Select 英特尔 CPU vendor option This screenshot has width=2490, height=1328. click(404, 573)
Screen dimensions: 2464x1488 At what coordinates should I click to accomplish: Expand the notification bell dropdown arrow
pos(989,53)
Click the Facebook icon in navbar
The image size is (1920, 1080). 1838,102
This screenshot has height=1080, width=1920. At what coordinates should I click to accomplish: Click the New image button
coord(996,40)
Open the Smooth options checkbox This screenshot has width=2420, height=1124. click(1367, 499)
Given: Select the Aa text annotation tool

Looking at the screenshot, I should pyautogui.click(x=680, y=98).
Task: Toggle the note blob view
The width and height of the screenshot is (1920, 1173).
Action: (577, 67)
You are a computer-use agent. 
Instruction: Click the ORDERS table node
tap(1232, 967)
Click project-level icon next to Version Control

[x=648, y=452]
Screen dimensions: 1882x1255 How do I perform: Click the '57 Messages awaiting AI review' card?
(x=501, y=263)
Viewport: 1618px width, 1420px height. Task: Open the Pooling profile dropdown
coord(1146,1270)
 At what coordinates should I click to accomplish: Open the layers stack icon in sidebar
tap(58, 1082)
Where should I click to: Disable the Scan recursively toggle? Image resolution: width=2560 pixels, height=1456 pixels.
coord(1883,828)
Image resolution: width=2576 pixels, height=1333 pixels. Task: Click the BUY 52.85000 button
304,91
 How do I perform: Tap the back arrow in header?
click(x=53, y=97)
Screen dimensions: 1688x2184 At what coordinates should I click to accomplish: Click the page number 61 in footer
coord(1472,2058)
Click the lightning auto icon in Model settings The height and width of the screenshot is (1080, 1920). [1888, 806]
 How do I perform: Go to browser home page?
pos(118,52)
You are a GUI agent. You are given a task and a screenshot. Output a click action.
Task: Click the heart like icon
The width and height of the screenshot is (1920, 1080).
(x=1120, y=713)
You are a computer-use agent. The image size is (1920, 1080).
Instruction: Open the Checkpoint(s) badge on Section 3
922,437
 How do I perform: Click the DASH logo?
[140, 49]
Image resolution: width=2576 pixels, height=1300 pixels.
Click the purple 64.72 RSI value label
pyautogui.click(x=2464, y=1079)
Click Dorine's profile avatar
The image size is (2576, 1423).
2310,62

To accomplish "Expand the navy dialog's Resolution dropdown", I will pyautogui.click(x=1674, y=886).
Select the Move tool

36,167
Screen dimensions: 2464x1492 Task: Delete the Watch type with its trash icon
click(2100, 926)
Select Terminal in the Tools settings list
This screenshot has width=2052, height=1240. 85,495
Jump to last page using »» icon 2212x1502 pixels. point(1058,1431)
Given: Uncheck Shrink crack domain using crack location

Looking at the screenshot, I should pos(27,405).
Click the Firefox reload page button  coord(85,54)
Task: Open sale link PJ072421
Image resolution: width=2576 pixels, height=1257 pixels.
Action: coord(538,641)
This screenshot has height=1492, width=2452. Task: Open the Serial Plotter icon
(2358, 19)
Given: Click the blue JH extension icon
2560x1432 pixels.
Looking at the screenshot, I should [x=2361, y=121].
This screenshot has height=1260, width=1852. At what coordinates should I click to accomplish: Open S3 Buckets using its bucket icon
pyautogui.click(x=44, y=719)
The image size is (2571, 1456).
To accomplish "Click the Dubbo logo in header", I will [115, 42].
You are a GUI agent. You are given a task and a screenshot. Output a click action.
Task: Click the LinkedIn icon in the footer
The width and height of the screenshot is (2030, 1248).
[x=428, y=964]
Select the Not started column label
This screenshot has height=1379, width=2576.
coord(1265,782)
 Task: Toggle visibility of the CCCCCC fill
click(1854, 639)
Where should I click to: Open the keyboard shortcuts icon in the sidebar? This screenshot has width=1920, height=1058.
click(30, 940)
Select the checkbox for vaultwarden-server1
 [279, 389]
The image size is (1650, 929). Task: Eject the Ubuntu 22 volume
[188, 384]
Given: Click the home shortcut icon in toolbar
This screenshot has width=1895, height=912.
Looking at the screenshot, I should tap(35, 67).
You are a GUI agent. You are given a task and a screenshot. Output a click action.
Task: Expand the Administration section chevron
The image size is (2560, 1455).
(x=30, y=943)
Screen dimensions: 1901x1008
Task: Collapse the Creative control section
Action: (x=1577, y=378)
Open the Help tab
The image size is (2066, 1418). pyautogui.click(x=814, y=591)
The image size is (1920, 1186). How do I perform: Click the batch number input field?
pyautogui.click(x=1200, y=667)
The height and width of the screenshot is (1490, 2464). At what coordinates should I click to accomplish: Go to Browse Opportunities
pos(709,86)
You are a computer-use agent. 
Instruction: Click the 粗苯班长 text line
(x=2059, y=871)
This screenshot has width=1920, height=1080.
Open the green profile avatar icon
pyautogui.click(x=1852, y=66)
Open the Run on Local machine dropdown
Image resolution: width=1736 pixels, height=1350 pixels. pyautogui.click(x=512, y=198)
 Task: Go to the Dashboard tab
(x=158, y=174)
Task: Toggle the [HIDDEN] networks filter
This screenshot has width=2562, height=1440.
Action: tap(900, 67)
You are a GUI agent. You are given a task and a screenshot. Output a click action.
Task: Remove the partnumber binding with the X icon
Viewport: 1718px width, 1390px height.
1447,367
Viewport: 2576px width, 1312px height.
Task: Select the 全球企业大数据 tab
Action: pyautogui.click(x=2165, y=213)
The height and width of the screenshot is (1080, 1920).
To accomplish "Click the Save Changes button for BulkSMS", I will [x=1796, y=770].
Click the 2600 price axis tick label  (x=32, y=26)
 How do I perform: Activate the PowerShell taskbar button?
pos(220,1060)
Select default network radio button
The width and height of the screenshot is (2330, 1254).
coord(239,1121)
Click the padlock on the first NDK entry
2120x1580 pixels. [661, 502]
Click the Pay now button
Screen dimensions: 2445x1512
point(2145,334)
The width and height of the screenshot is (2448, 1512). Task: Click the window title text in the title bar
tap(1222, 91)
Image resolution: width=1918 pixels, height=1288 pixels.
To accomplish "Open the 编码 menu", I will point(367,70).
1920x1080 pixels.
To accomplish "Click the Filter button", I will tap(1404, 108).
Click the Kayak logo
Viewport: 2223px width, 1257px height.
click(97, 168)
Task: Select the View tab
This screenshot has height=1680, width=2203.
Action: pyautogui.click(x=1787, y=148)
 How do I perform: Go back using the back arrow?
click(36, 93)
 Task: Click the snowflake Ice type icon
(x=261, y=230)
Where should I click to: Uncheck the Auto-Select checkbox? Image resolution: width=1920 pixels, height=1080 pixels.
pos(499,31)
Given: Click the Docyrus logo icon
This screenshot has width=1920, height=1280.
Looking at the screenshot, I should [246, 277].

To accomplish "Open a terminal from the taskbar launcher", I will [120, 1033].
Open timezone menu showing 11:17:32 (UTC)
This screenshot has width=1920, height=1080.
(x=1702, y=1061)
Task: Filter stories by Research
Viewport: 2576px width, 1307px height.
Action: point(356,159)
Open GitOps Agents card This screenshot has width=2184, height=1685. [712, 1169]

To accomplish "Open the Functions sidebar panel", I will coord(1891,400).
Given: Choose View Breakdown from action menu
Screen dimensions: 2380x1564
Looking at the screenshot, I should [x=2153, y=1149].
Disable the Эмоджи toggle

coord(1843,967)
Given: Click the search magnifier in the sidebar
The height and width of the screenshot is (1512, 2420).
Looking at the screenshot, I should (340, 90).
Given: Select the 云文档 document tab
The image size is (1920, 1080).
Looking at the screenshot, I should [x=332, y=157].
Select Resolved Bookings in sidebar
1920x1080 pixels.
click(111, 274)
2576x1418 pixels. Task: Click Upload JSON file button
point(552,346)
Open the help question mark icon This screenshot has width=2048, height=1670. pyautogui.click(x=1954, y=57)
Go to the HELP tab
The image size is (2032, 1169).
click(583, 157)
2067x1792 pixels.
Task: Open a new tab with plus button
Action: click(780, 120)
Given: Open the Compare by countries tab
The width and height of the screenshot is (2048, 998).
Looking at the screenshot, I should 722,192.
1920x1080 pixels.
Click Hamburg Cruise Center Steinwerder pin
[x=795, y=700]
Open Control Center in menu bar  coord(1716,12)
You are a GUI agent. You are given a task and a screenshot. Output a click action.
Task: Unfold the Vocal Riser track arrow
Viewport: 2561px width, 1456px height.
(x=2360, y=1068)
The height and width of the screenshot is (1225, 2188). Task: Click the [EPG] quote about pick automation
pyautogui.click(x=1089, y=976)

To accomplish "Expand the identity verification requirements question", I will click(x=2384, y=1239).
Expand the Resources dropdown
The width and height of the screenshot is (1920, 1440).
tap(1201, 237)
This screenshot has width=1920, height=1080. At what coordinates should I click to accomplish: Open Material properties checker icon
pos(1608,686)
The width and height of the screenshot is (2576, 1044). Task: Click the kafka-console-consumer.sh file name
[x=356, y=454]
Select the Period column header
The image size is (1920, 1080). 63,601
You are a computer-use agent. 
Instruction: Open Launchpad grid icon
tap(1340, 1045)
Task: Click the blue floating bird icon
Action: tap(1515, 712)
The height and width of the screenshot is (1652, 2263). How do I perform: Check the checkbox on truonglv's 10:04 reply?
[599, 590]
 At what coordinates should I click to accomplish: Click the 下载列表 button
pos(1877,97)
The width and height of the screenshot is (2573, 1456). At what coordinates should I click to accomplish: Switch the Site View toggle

++++++++++

INSTRUCTIONS FOR THE TASK
From the data above, output exactly the lines between the one containing "Click the lightning" and the one containing "Select the Not started column label", counting both of them.

ANSWER BOX
Click the lightning auto icon in Model settings The height and width of the screenshot is (1080, 1920). [1888, 806]
 How do I perform: Go to browser home page?
pos(118,52)
You are a GUI agent. You are given a task and a screenshot. Output a click action.
Task: Click the heart like icon
The width and height of the screenshot is (1920, 1080).
(x=1120, y=713)
You are a computer-use agent. The image size is (1920, 1080).
Instruction: Open the Checkpoint(s) badge on Section 3
922,437
 How do I perform: Click the DASH logo?
[140, 49]
Image resolution: width=2576 pixels, height=1300 pixels.
Click the purple 64.72 RSI value label
pyautogui.click(x=2464, y=1079)
Click Dorine's profile avatar
The image size is (2576, 1423).
2310,62

To accomplish "Expand the navy dialog's Resolution dropdown", I will pyautogui.click(x=1674, y=886).
Select the Move tool

36,167
Screen dimensions: 2464x1492 Task: Delete the Watch type with its trash icon
click(2100, 926)
Select Terminal in the Tools settings list
This screenshot has width=2052, height=1240. 85,495
Jump to last page using »» icon 2212x1502 pixels. point(1058,1431)
Given: Uncheck Shrink crack domain using crack location

Looking at the screenshot, I should pos(27,405).
Click the Firefox reload page button  coord(85,54)
Task: Open sale link PJ072421
Image resolution: width=2576 pixels, height=1257 pixels.
Action: coord(538,641)
This screenshot has height=1492, width=2452. Task: Open the Serial Plotter icon
(2358, 19)
Given: Click the blue JH extension icon
2560x1432 pixels.
Looking at the screenshot, I should [x=2361, y=121].
This screenshot has height=1260, width=1852. At what coordinates should I click to accomplish: Open S3 Buckets using its bucket icon
pyautogui.click(x=44, y=719)
The image size is (2571, 1456).
To accomplish "Click the Dubbo logo in header", I will [115, 42].
You are a GUI agent. You are given a task and a screenshot. Output a click action.
Task: Click the LinkedIn icon in the footer
The width and height of the screenshot is (2030, 1248).
[x=428, y=964]
Select the Not started column label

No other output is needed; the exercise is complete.